The Fed and its crew of traveling central banks around the world have gutted honest price discovery entirely. They have turned global financial markets into outright gambling dens of unchecked speculation.

Central bank policies of massive quantitative easing (QE) and zero interest rates (ZIRP) have been sugar-coated in rhetoric about “stimulus”, “accommodation” and guiding economies toward optimal levels of inflation and full-employment.

The truth of the matter is far different. The combined $15 trillion of central bank balance sheet expansion since 2007 amounts to monetary fraud of epic proportions.

The massive injection of fiat credit has drastically falsified prices in the debt and money markets.
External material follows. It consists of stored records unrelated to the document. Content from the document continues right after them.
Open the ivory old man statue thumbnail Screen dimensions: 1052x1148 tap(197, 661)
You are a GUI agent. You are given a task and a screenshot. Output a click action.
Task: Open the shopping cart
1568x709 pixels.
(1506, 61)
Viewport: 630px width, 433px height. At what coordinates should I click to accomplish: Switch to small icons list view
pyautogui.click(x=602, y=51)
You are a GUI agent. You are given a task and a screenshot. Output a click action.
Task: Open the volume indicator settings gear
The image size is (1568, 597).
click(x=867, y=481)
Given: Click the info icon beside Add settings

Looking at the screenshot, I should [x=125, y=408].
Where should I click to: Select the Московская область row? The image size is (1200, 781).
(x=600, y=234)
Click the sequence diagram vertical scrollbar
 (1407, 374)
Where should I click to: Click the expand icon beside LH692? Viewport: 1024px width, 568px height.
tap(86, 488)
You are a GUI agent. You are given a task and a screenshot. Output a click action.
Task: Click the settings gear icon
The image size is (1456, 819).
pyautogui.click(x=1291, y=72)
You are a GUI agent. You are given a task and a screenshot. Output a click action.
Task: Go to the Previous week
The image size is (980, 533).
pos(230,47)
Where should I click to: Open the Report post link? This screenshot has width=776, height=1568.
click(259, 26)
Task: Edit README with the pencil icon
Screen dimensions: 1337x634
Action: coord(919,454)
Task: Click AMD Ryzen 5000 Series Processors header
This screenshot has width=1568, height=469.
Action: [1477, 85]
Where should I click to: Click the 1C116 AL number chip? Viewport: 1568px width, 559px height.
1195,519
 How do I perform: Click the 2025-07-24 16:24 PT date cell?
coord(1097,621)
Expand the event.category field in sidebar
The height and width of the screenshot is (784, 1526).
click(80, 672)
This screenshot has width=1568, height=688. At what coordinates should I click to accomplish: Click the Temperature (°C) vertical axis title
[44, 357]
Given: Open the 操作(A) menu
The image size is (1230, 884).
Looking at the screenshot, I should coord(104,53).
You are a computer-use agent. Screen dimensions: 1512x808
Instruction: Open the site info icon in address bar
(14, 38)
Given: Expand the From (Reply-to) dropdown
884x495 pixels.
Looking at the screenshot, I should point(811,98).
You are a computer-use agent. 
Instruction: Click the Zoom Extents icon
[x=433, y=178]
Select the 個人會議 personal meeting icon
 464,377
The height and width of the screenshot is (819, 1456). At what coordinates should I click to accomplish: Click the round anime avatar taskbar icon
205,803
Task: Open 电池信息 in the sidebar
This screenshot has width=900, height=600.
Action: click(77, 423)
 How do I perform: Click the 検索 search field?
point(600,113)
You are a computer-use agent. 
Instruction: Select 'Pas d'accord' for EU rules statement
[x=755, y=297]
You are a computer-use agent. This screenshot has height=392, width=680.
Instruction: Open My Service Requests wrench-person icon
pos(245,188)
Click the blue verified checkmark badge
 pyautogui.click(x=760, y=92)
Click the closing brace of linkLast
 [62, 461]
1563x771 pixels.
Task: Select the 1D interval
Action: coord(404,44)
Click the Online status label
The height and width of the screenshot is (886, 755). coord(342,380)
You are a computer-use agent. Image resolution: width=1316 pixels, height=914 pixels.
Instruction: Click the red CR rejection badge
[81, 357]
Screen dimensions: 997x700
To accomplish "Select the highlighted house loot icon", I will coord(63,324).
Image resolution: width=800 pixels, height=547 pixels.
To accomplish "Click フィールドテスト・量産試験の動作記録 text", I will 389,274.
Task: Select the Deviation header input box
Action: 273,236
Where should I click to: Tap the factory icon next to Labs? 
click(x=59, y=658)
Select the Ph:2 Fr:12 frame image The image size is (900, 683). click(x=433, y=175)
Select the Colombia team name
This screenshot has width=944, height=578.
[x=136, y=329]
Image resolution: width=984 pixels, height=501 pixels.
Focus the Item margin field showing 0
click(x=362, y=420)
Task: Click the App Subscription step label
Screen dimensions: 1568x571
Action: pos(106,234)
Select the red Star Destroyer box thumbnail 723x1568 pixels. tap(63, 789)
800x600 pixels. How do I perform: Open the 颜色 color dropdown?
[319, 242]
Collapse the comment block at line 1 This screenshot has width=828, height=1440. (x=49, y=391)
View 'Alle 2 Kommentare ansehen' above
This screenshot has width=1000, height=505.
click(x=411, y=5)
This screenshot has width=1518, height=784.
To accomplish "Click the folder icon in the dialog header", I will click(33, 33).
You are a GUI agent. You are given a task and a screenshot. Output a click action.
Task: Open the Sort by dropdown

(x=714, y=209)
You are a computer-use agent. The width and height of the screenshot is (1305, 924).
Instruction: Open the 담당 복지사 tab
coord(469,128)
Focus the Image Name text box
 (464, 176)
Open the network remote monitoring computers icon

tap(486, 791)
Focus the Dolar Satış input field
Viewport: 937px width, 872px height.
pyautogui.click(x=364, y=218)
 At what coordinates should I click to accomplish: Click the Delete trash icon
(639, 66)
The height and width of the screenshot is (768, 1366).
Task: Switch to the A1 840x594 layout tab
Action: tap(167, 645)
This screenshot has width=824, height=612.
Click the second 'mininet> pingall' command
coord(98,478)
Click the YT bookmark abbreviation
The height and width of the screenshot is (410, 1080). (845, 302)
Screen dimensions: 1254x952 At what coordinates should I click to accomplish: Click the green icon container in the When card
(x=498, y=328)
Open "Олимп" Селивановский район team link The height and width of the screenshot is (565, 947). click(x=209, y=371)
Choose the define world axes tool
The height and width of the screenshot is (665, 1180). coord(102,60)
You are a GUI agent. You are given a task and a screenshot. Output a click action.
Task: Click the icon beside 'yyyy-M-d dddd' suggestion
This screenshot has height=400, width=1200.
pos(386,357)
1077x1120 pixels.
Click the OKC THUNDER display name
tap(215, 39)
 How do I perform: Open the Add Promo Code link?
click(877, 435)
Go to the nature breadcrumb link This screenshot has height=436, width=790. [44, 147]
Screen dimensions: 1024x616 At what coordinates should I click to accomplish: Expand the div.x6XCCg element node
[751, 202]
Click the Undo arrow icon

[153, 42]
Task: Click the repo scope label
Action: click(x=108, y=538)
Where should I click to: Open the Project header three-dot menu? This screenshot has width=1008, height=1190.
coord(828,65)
Through the channels of cap rates, carry trades and corporate financial engineering, the prices of equities and all other risk assets, have been falsified too.

Bond and stock prices are way too high, and that reality has infected the very foundations of the financial system. Like the hapless Chuck Prince last time, today’s traders and robo-machines have lost all contact with the fundamentals of corporate performance, macroeconomic outlooks and the political risks of a Washington.

Traders today are just dancing – blindly. That’s why the Russell 2000 hit 1442 the other day, capitalizing the earnings of small and mid-cap domestic companies at 87.5 times.

That’s crazy in its own right. As measured by valued added output of the U.S. business sector, the main street economy – where most of these companies live — has expanded at a tepid 2.1% annual rate since 2002. By contrast, the RUT index has increased by 10% per annum since then.

At the same time, the level of speculation in the hyper-momentum tech stocks is even more stunning.